## [Work required]
Rewrite every line of the records below as a JSON list of strings, with one string for each line. Leave out the blank lines.

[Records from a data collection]
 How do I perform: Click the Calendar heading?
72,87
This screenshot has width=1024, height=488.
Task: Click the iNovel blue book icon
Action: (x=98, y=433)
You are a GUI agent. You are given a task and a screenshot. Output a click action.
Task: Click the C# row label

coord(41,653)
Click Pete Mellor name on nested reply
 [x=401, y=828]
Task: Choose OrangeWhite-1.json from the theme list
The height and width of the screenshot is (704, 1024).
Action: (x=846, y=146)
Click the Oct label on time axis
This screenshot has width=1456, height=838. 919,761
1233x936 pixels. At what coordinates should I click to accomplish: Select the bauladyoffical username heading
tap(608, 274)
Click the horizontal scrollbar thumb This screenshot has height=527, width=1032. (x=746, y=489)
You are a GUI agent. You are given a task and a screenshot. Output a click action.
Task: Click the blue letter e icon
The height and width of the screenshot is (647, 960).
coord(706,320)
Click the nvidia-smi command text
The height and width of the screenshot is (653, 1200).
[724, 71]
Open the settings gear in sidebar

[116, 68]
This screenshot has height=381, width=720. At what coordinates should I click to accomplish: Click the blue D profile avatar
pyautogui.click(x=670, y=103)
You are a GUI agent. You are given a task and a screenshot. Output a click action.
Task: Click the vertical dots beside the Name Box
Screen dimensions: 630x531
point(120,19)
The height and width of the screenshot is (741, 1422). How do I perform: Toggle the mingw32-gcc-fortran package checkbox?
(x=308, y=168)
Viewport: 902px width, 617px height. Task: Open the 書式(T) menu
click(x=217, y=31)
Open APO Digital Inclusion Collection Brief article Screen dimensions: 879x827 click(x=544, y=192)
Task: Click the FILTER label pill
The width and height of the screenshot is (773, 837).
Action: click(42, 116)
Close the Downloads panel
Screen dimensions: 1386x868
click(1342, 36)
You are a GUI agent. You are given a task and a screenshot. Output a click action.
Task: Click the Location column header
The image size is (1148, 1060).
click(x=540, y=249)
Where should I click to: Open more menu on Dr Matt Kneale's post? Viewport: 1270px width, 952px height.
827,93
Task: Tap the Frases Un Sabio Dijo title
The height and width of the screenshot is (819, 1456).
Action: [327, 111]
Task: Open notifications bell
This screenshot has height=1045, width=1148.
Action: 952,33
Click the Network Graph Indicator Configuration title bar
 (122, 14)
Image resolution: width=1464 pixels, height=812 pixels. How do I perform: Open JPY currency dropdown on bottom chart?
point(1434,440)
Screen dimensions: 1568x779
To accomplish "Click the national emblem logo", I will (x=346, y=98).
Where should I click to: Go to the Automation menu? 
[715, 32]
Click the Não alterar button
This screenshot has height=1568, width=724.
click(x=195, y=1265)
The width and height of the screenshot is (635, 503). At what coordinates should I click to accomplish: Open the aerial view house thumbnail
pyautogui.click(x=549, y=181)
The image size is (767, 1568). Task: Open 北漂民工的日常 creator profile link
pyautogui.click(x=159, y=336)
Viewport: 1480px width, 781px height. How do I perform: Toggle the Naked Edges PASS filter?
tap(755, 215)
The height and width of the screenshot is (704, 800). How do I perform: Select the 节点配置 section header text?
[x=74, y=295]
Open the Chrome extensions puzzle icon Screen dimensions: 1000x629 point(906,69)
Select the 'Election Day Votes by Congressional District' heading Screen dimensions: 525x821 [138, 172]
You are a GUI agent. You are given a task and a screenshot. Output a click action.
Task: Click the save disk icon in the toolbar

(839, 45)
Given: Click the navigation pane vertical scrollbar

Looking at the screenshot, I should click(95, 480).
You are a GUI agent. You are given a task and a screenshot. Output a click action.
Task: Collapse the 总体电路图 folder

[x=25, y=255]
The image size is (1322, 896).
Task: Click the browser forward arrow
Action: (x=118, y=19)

## [Expected answer]
[
  " How do I perform: Click the Calendar heading?",
  "72,87",
  "This screenshot has width=1024, height=488.",
  "Task: Click the iNovel blue book icon",
  "Action: (x=98, y=433)",
  "You are a GUI agent. You are given a task and a screenshot. Output a click action.",
  "Task: Click the C# row label",
  "coord(41,653)",
  "Click Pete Mellor name on nested reply",
  " [x=401, y=828]",
  "Task: Choose OrangeWhite-1.json from the theme list",
  "The height and width of the screenshot is (704, 1024).",
  "Action: (x=846, y=146)",
  "Click the Oct label on time axis",
  "This screenshot has width=1456, height=838. 919,761",
  "1233x936 pixels. At what coordinates should I click to accomplish: Select the bauladyoffical username heading",
  "tap(608, 274)",
  "Click the horizontal scrollbar thumb This screenshot has height=527, width=1032. (x=746, y=489)",
  "You are a GUI agent. You are given a task and a screenshot. Output a click action.",
  "Task: Click the blue letter e icon",
  "The height and width of the screenshot is (647, 960).",
  "coord(706,320)",
  "Click the nvidia-smi command text",
  "The height and width of the screenshot is (653, 1200).",
  "[724, 71]",
  "Open the settings gear in sidebar",
  "[116, 68]",
  "This screenshot has height=381, width=720. At what coordinates should I click to accomplish: Click the blue D profile avatar",
  "pyautogui.click(x=670, y=103)",
  "You are a GUI agent. You are given a task and a screenshot. Output a click action.",
  "Task: Click the vertical dots beside the Name Box",
  "Screen dimensions: 630x531",
  "point(120,19)",
  "The height and width of the screenshot is (741, 1422). How do I perform: Toggle the mingw32-gcc-fortran package checkbox?",
  "(x=308, y=168)",
  "Viewport: 902px width, 617px height. Task: Open the 書式(T) menu",
  "click(x=217, y=31)",
  "Open APO Digital Inclusion Collection Brief article Screen dimensions: 879x827 click(x=544, y=192)",
  "Task: Click the FILTER label pill",
  "The width and height of the screenshot is (773, 837).",
  "Action: click(42, 116)",
  "Close the Downloads panel",
  "Screen dimensions: 1386x868",
  "click(1342, 36)",
  "You are a GUI agent. You are given a task and a screenshot. Output a click action.",
  "Task: Click the Location column header",
  "The image size is (1148, 1060).",
  "click(x=540, y=249)",
  "Where should I click to: Open more menu on Dr Matt Kneale's post? Viewport: 1270px width, 952px height.",
  "827,93",
  "Task: Tap the Frases Un Sabio Dijo title",
  "The height and width of the screenshot is (819, 1456).",
  "Action: [327, 111]",
  "Task: Open notifications bell",
  "This screenshot has height=1045, width=1148.",
  "Action: 952,33",
  "Click the Network Graph Indicator Configuration title bar",
  " (122, 14)",
  "Image resolution: width=1464 pixels, height=812 pixels. How do I perform: Open JPY currency dropdown on bottom chart?",
  "point(1434,440)",
  "Screen dimensions: 1568x779",
  "To accomplish \"Click the national emblem logo\", I will (x=346, y=98).",
  "Where should I click to: Go to the Automation menu? ",
  "[715, 32]",
  "Click the Não alterar button",
  "This screenshot has height=1568, width=724.",
  "click(x=195, y=1265)",
  "The width and height of the screenshot is (635, 503). At what coordinates should I click to accomplish: Open the aerial view house thumbnail",
  "pyautogui.click(x=549, y=181)",
  "The image size is (767, 1568). Task: Open 北漂民工的日常 creator profile link",
  "pyautogui.click(x=159, y=336)",
  "Viewport: 1480px width, 781px height. How do I perform: Toggle the Naked Edges PASS filter?",
  "tap(755, 215)",
  "The height and width of the screenshot is (704, 800). How do I perform: Select the 节点配置 section header text?",
  "[x=74, y=295]",
  "Open the Chrome extensions puzzle icon Screen dimensions: 1000x629 point(906,69)",
  "Select the 'Election Day Votes by Congressional District' heading Screen dimensions: 525x821 [138, 172]",
  "You are a GUI agent. You are given a task and a screenshot. Output a click action.",
  "Task: Click the save disk icon in the toolbar",
  "(839, 45)",
  "Given: Click the navigation pane vertical scrollbar",
  "Looking at the screenshot, I should click(95, 480).",
  "You are a GUI agent. You are given a task and a screenshot. Output a click action.",
  "Task: Collapse the 总体电路图 folder",
  "[x=25, y=255]",
  "The image size is (1322, 896).",
  "Task: Click the browser forward arrow",
  "Action: (x=118, y=19)"
]